*** INPUT FOR THIS TASK Section Begins ***

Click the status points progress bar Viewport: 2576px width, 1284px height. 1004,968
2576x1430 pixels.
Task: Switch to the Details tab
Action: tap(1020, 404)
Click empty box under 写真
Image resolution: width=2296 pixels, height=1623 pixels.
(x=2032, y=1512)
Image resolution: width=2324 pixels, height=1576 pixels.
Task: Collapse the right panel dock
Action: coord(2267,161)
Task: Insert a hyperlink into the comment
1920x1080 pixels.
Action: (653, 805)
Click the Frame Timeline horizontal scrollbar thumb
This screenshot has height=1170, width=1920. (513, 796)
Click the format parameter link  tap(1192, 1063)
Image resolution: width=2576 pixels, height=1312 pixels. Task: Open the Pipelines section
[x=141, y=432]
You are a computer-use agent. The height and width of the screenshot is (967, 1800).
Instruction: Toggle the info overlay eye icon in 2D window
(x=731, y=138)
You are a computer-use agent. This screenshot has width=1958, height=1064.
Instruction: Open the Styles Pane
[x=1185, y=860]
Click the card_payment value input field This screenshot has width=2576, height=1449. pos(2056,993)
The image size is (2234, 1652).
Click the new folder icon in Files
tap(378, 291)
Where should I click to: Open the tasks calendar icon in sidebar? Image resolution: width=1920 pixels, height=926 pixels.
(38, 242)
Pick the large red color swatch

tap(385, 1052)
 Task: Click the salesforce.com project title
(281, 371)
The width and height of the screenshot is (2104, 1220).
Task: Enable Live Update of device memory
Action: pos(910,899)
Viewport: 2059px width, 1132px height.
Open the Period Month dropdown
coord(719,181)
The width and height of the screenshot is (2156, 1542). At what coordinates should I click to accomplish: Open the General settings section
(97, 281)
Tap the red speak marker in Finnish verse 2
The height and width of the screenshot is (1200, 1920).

*** INPUT FOR THIS TASK Section Ends ***

Filter the entries down to the lines with the word "computer" in them, and copy those lines.

You are a computer-use agent. The height and width of the screenshot is (967, 1800).
You are a computer-use agent. This screenshot has width=1958, height=1064.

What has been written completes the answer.